The Wholesale Brokerage segment (13.2%) markets and sells excess and surplus commercial and personal lines insurance, primarily through independent agents and brokers. The Wholesale Brokerage Segment offices represent various U.S. and U.K. surplus lines insurance companies. Additionally, certain offices are also Lloyd’s of London correspondents.

The Services segment (5.8%) markets and sells excess and surplus commercial and personal lines insurance, primarily through independent agents and brokers.It offers third-party claims administration and medical utilization management services in the workers' compensation and all-lines liability arenas, Medicare Set-aside, Social Security disability, Medicare benefits advocacy and claims adjusting services.

Bottom Line

While anyone can invest, building a lucrative investment portfolio takes research, patience, and a little bit of risk. If you had invested in Brown & Brown ten years ago, you're probably feeling pretty good about your investment today.

A $1000 investment made in July 2012 would be worth $4,988.76, or a gain of 398.88%, as of July 29, 2022, according to our calculations. This return excludes dividends but includes price appreciation.

The S&P 500 rose 193.83% and the price of gold increased 3.87% over the same time frame in comparison.

Analysts are forecasting more upside for BRO too.

Brown & Brown’s compelling portfolio along with an impressive growth trajectory driven by organic and inorganic initiatives across all its segments bodes well.

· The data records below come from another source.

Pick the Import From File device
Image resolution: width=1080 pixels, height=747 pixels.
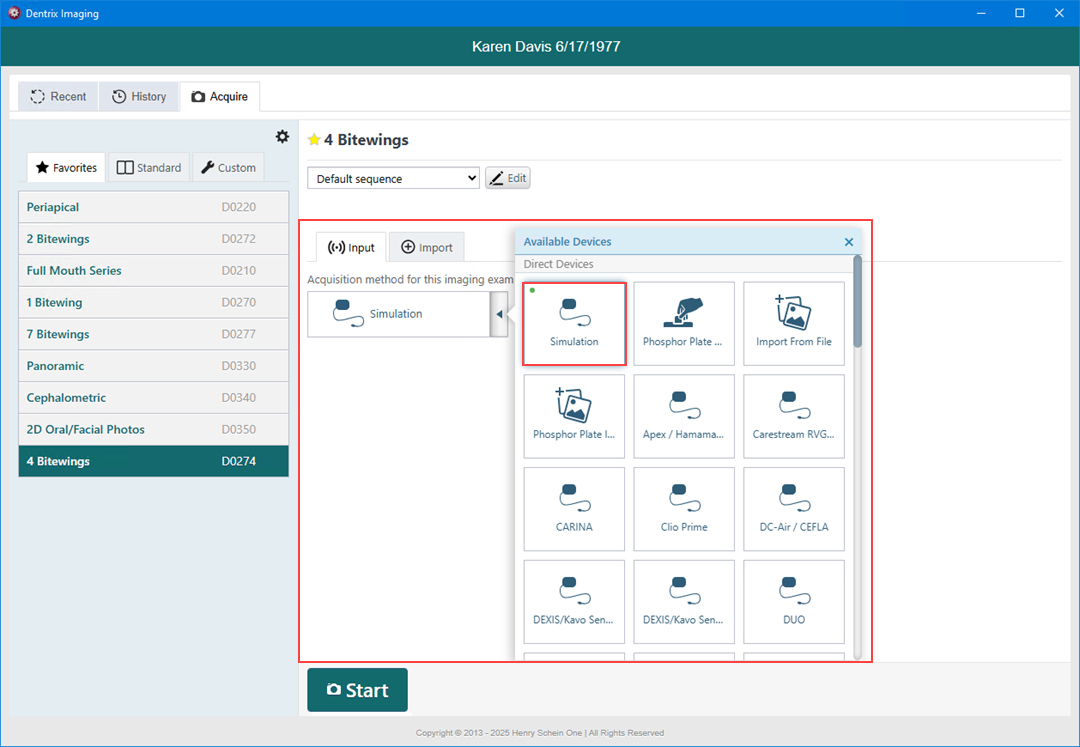coord(794,323)
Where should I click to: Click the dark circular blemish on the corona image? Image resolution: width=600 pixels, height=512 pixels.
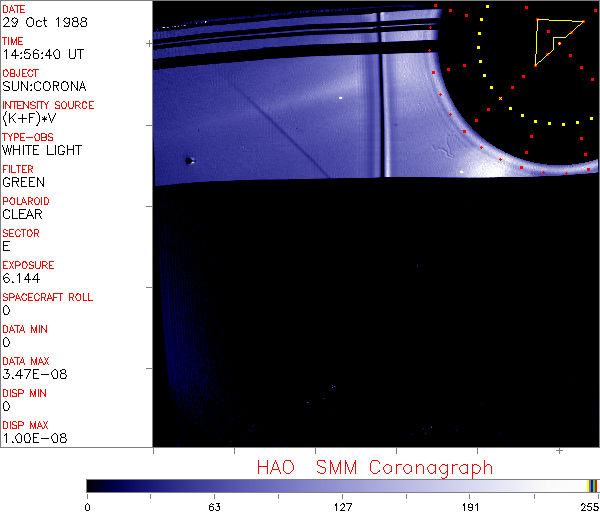[188, 159]
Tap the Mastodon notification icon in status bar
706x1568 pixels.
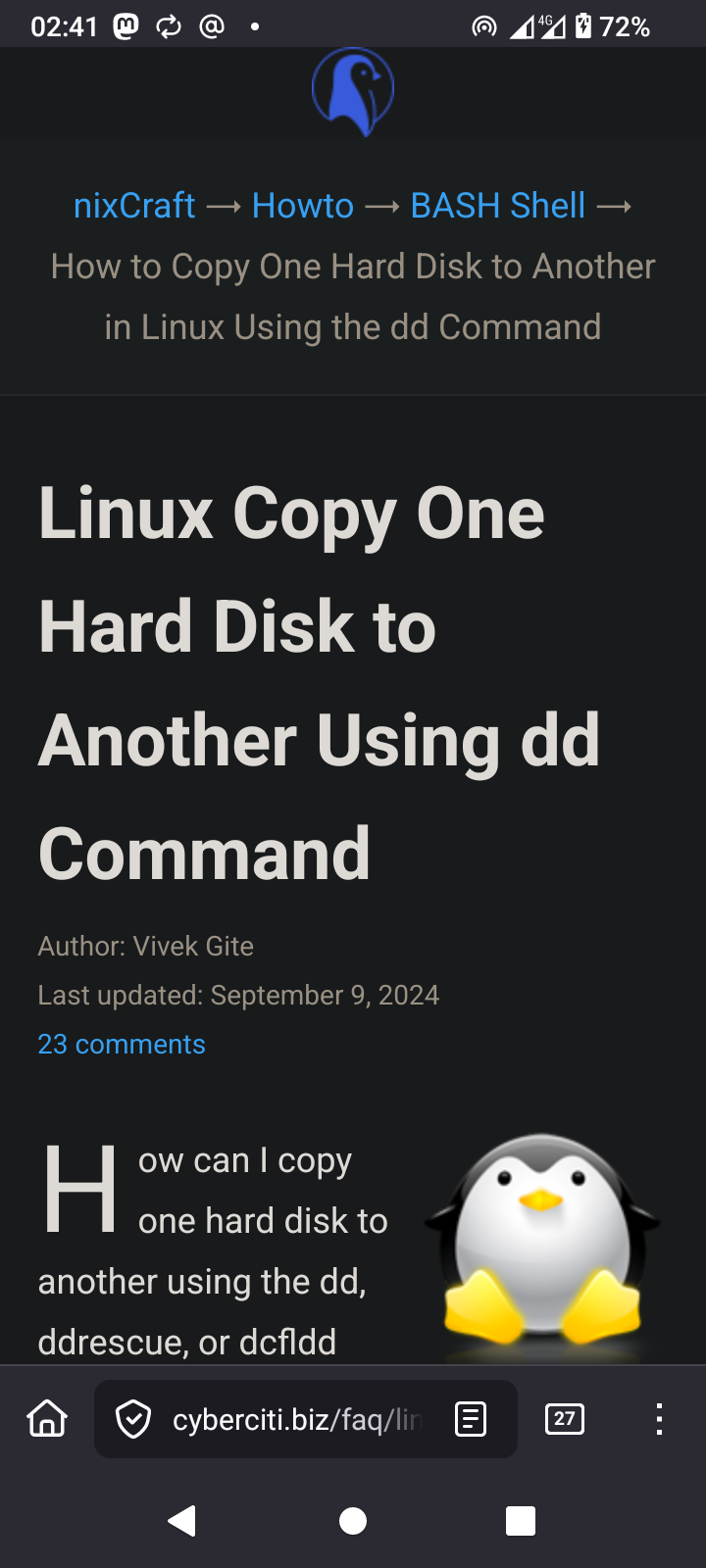tap(126, 26)
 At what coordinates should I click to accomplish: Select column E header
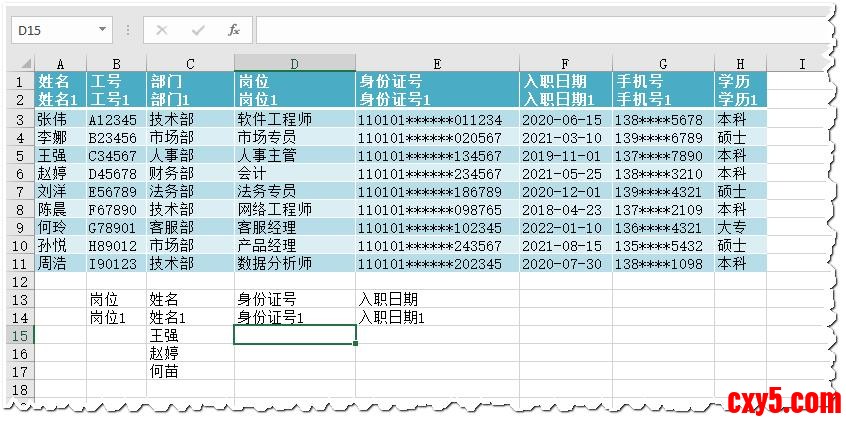tap(437, 64)
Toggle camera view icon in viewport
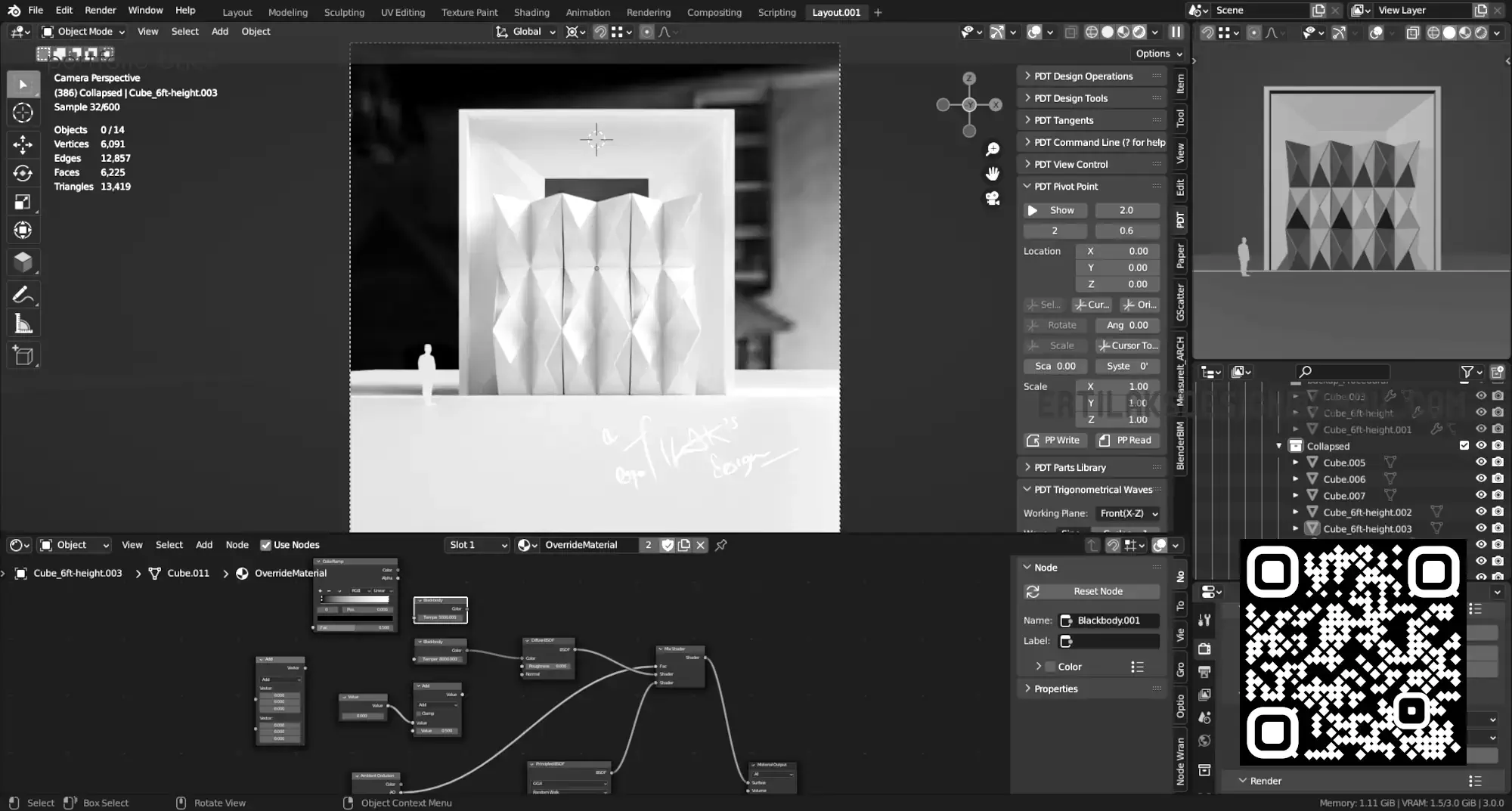The height and width of the screenshot is (811, 1512). coord(993,198)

Buyouts and collaborations enhanced its existing capabilities and extended its geographic foothold. Strategic efforts continue to drive commission and fees. Its solid capital position, backed by strong operational environment, places it well for long-term growth. Brown & Brown's sturdy performance has been driving cash flow, enabling it to deploy capital in shareholder-friendly moves. The insurance boasts a strong balance sheet backed by a solid cash position. Shares of Brown & Brown have outperformed its industry in the past year. However, escalating expenses are likely to affect the margin expansion. Poor ROE implies inefficient utilization of shareholder's fund.

Over the past four weeks, shares have rallied 10.35%, and there have been 3 higher earnings estimate revisions in the past two months for fiscal 2022 compared to none lower. The consensus estimate has moved up as well.